Finding old EPEL packages

Alexey Torkhov atorkhov at gmail.com
Sat Sep 26 17:56:15 UTC 2009


On Sat, 2009-09-26 at 10:10 -0600, Stephen John Smoogen wrote:
> On Sat, Sep 26, 2009 at 2:13 AM, Alexey Torkhov <atorkhov at gmail.com> wrote:
> > On Fri, 2009-09-25 at 20:58 -0600, Stephen John Smoogen wrote:
> >> On Fri, Sep 25, 2009 at 11:08 AM, Alexey Torkhov <atorkhov at gmail.com> wrote:
> >> > On Fri, 2009-09-25 at 10:56 -0600, Kevin Fenzi wrote:
> >> >> On Fri, 25 Sep 2009 20:52:05 +0400
> >> >> Alexey Torkhov <atorkhov at gmail.com> wrote:
> >> >> > I think, that all EPEL packages there were ever released should be
> >> >> > available somewhere. It could be useful in situation like mine where
> >> >> > one need to install package on old system - it was CentOS 5.3 in my
> >> >> > case, or to downgrade some packages.
> >> >>
> >> >> Now that we are using koji, it should keep all builds we ever do, but
> >> >> of course we only were able to import all the ones we had from plague
> >> >> at the time we switched.
> >> >
> >> > If koji will keep packages forever that would be good.
> >> > Thanks.
> >>
> >> No it doesn't. Packages are retained for a certain amount of time but
> >> not forever due to space reasons.
> >
> > Then, some place with enough storage space should be found. Like
> > archive.fedoraproject.org. There is even FC-1 that was released several
> > years ago could be found, but EPEL package that was there month ago is
> > gone.
> >
> 
> Well to answer your first question that started this off.. EPEL does
> not have any FUSE packages nor has it because kernel packages have
> been verbotten. rpmrepo or rpmfusion might have had them but not EPEL.

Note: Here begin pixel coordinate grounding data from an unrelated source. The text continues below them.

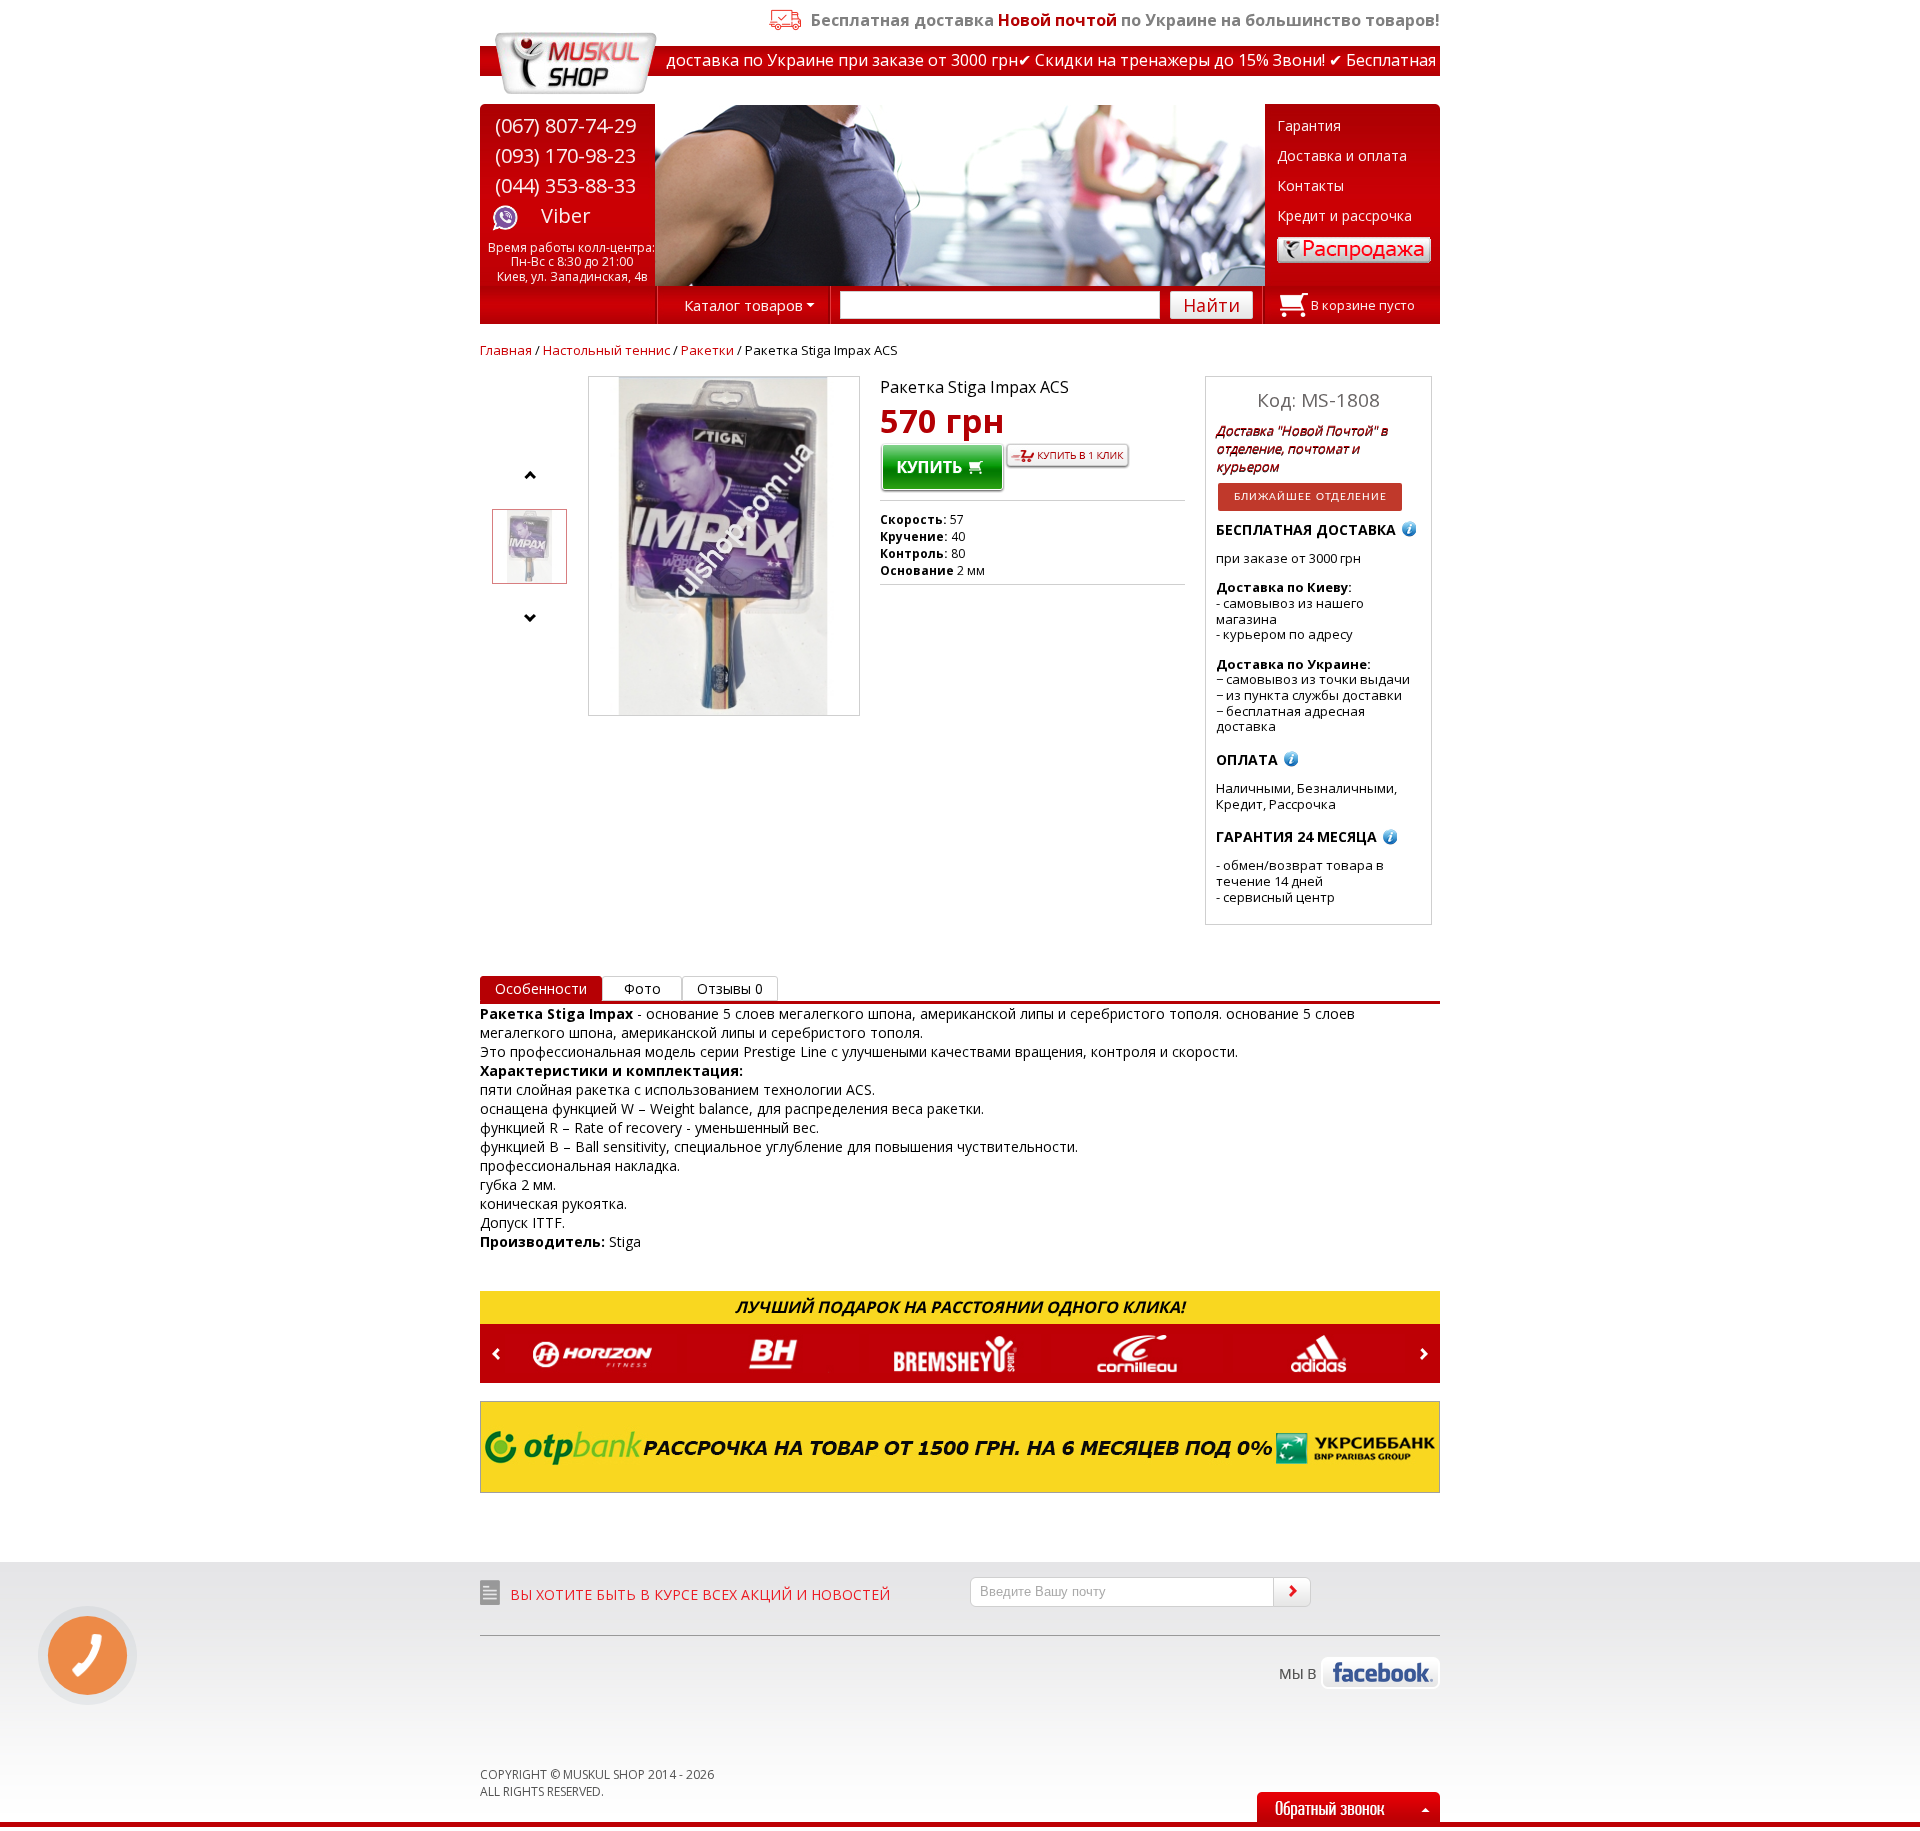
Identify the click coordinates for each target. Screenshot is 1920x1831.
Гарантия (1309, 125)
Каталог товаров (743, 305)
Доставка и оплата (1342, 155)
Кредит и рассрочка (1344, 215)
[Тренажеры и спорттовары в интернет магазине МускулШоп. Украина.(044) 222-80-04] (576, 63)
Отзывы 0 (730, 988)
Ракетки (707, 350)
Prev (496, 1354)
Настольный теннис (606, 350)
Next (1424, 1354)
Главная (506, 350)
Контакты (1310, 185)
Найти (1211, 305)
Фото (642, 988)
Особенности (541, 988)
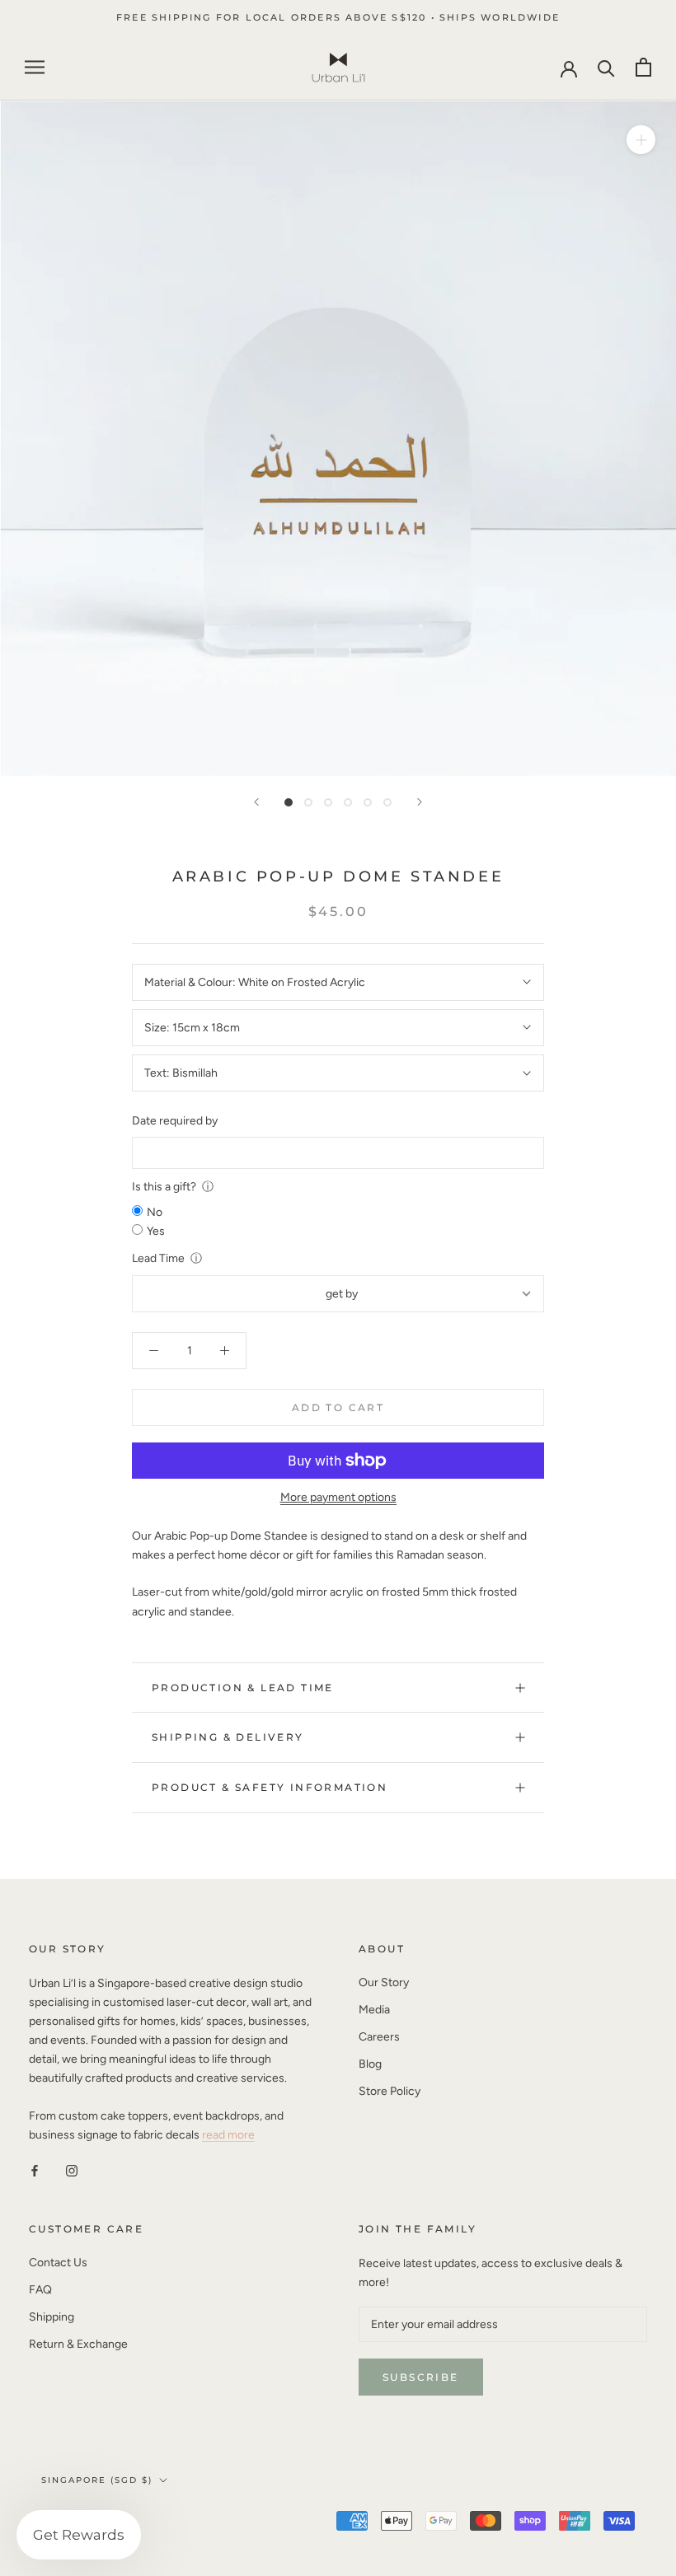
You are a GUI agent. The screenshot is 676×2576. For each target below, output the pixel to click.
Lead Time (158, 1258)
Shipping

Yeah, I saw the EL branches and tags and thought that it was built. Some
other repos have the package, right.

> One the second, archive.fedoraproject.org deals with releases. Not
> every package that was released for a fedora is kept forever. A
> release is kept and the last update to a package in that release is
> kept. But if 20 updates occurred between the two, those aren't kept.
> 
> EPEL does not have 'releases' in the same manner Fedoraproject does
> and so it only keeps the latest package around. Trying to keep around
> terabytes of packages around is beyond what this volunteer part can
> deal with.

Oh, right, only last package is kept on Fedora mirrors. I thought that
some number of older updates is kept too - may be saw it in some other
repos. So, then there is no need to keep them for EPEL.